Essa intriga erógena tem continuação em “Sexo Mental no Jardim”. Mas agora, os elementos sónicos anteriores são envolvidos por atmosferas com o charme daquelas que Vangelis desenvolveu para “Blade Runner”. Não sabemos se foi usado hardware ou algum soft synth, mas os sub-osciladores LFO soam irresistíveis como os do clássico Yamaha CS-80. A meio disto, a densidade e o peso das guitarras vão ganhando preponderância e fazem ponte para o mais exótico “Encontro Absurdo Com o Medo”.

“Sozinho Num Suicídio Coletivo” transporta consigo a familiaridade da sujeira mais directa de uns Bizarra Locomotiva. Mas onde os seus compatriotas são mais ritmicamente espartanos, obedecendo às necessidades de métricas vocais, os Ruído Roído possuem um espectro atmosférico mais maleável. Prova da eficácia dinâmica destas composições é que, hiperbolizando, só na emergência desta comparação damos verdadeiramente conta de que estamos diante de um trabalho instrumental. “Os Gatos Contemplam o Sol em Istambul”, o longo épico final é a melhor prova disto e, acrescentando ainda inéditas progressões jazzy, a suma deste excelente trabalho de estreia.
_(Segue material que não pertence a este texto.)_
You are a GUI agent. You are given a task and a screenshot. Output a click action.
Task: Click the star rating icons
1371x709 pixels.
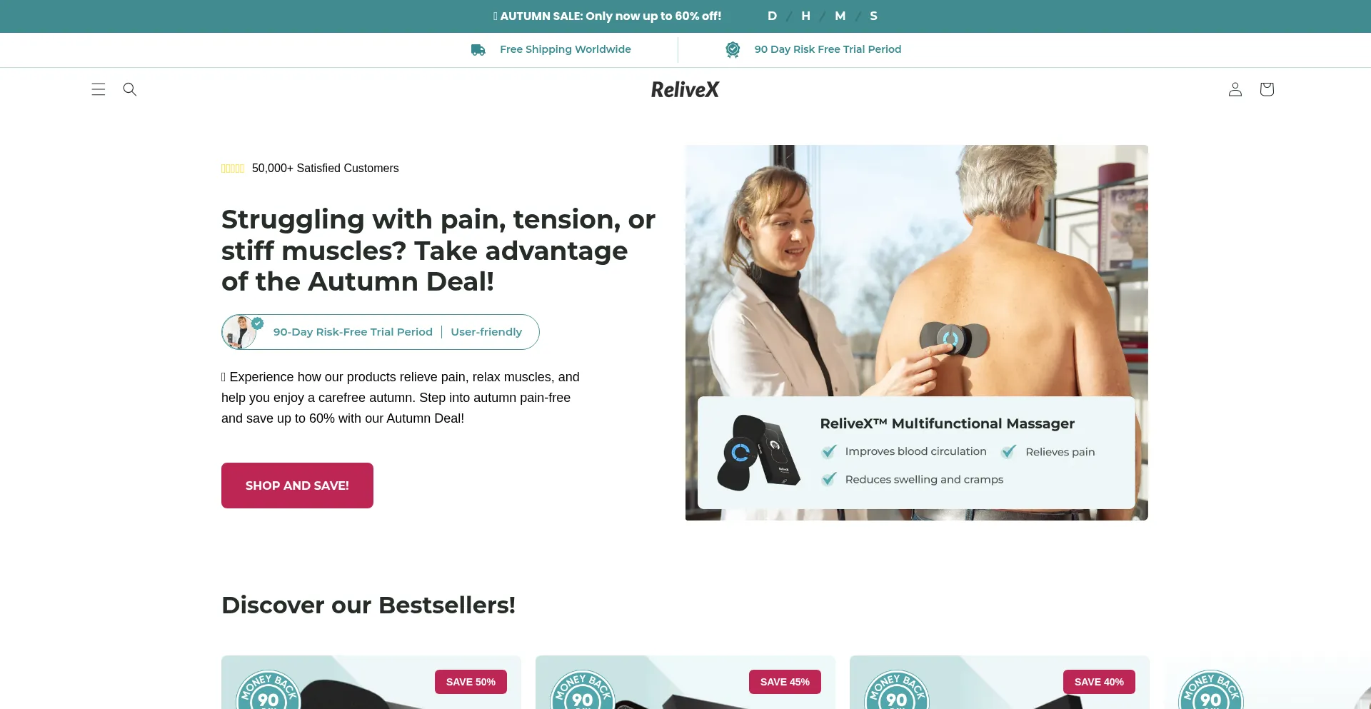[233, 169]
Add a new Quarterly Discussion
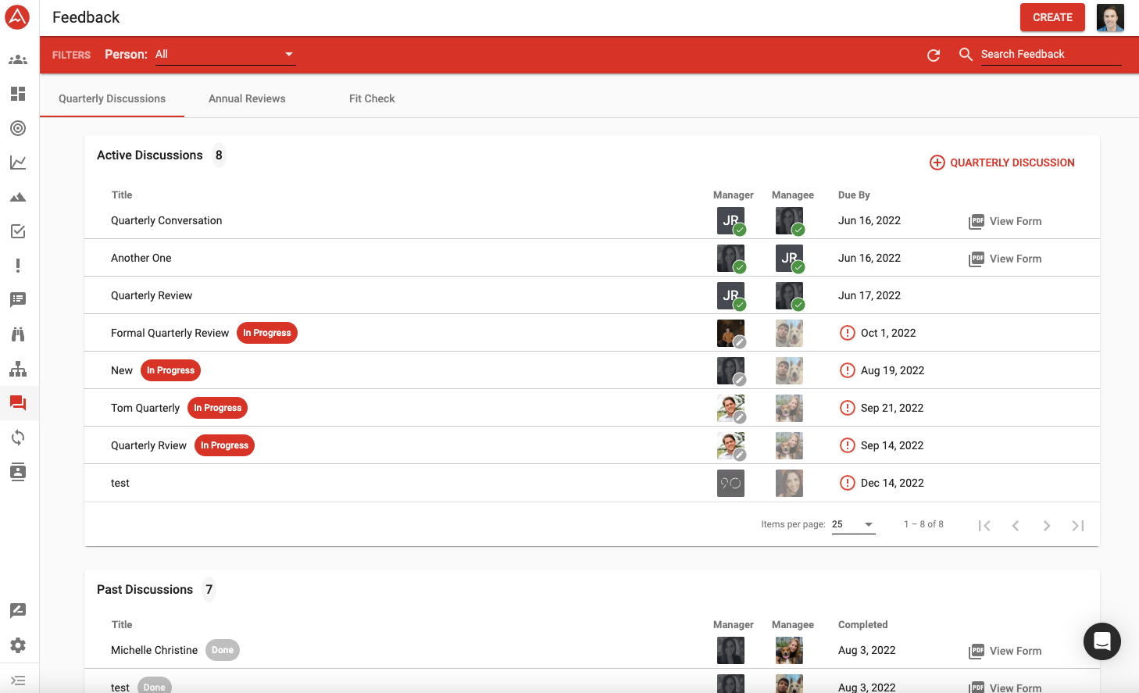Viewport: 1139px width, 693px height. tap(1002, 163)
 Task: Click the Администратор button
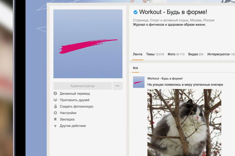[x=82, y=86]
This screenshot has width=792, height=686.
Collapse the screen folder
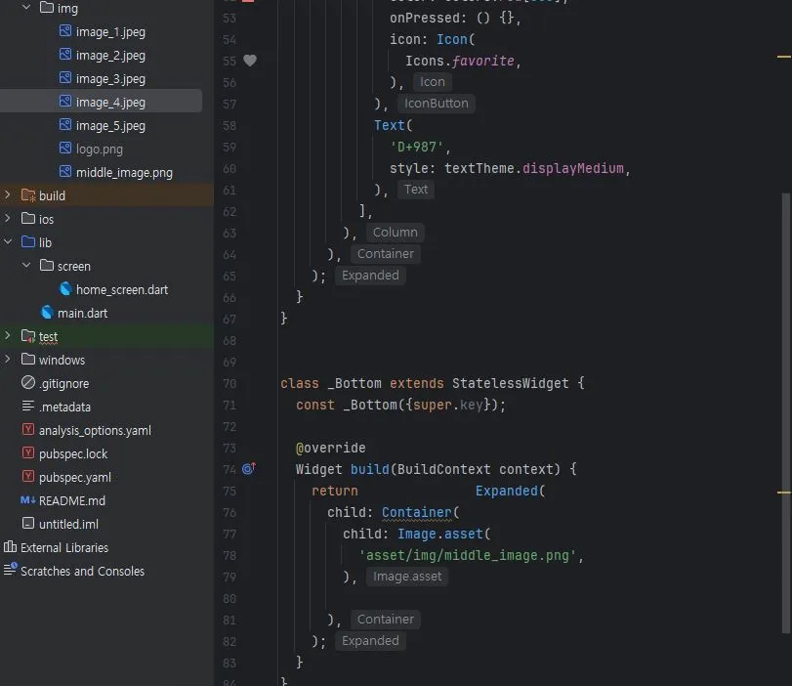pos(26,266)
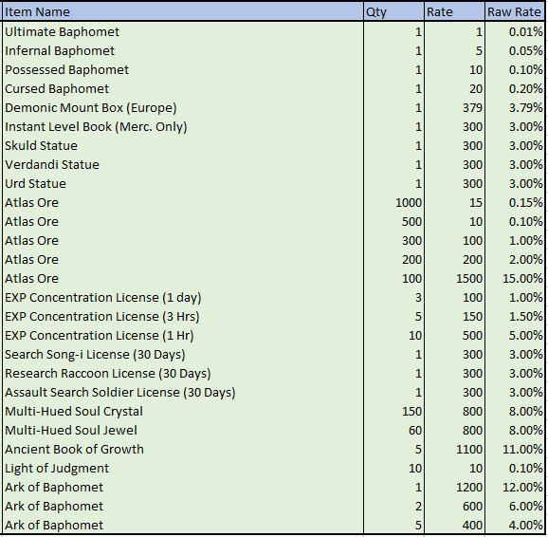Select the Ancient Book of Growth cell

click(x=183, y=449)
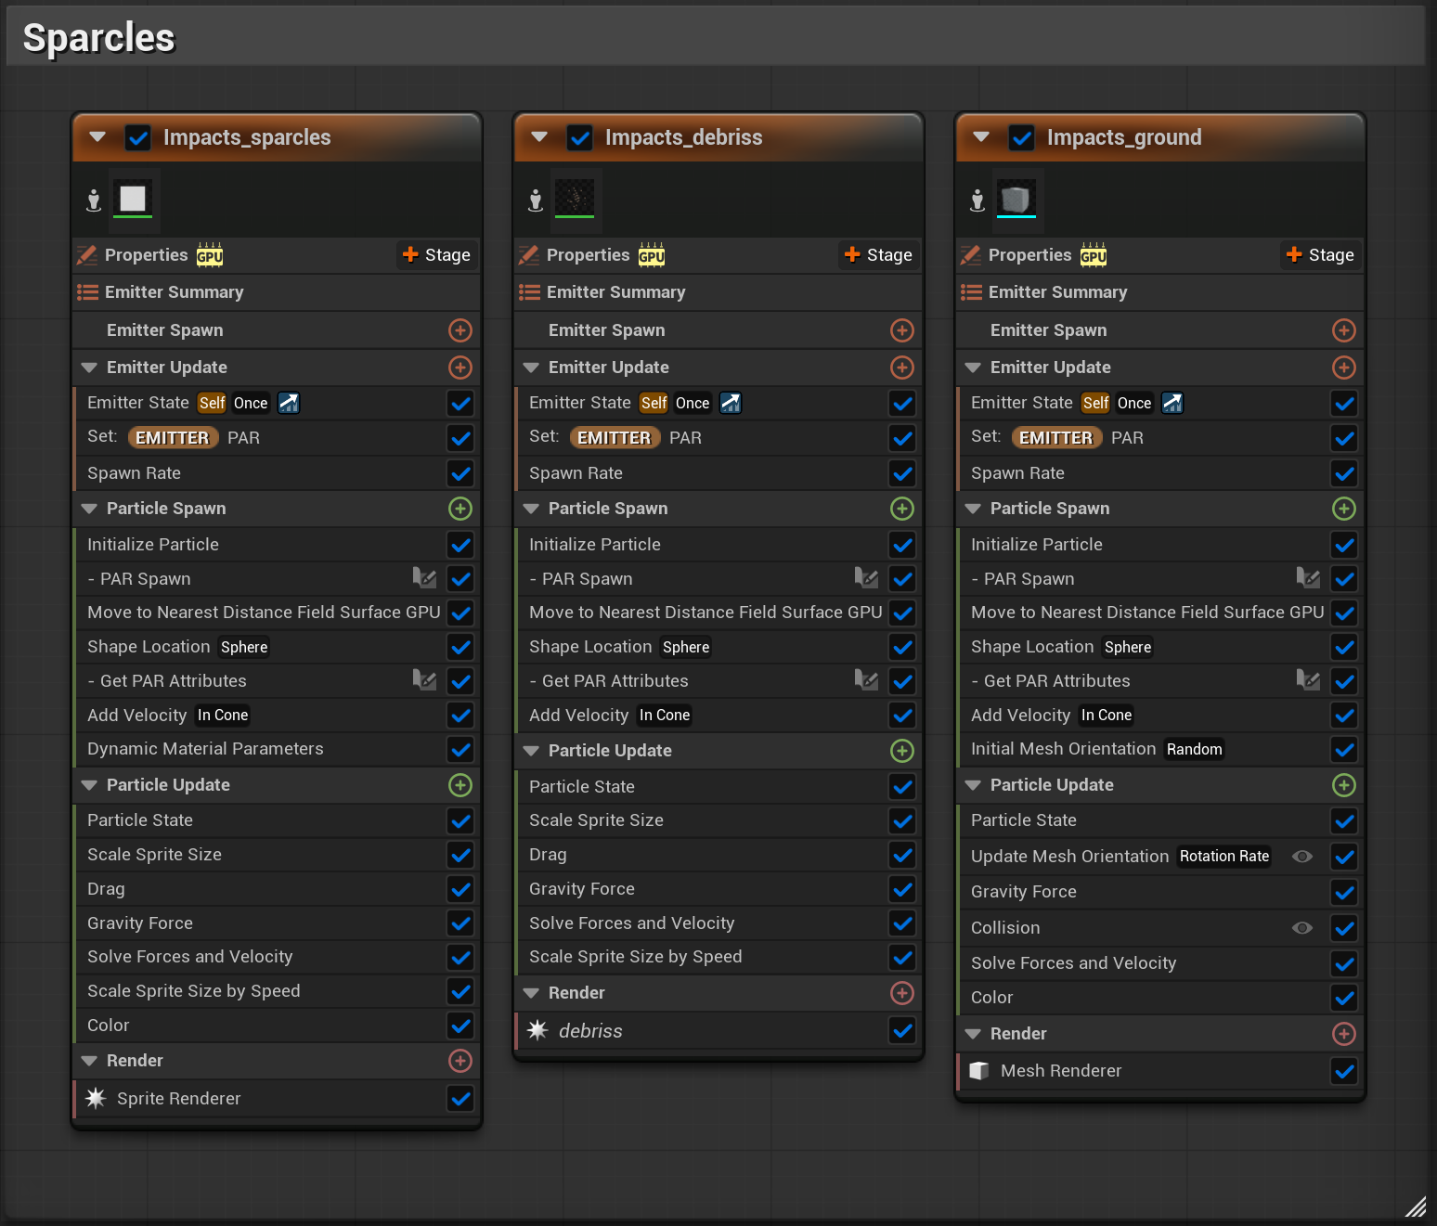Toggle Collision module eye icon in Impacts_ground

pos(1302,928)
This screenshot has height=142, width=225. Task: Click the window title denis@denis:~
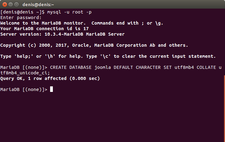tap(38, 5)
De volta ao press: «Roer faz ruído ou o ruído faz roer? Será que temos capacidade de conseguir mastigar sem roer todas as homófonas que nos vão aparecendo pelo caminho ou precisaremos de ruído para as as conseguir digerir? Ruído Roído representa todas estas homófonas e toda uma vida dissonante e sonante que nos passa diante dos olhos num furacão explosivo e demolidor que nos fornece a adrenalina suficiente para nos manter vivos».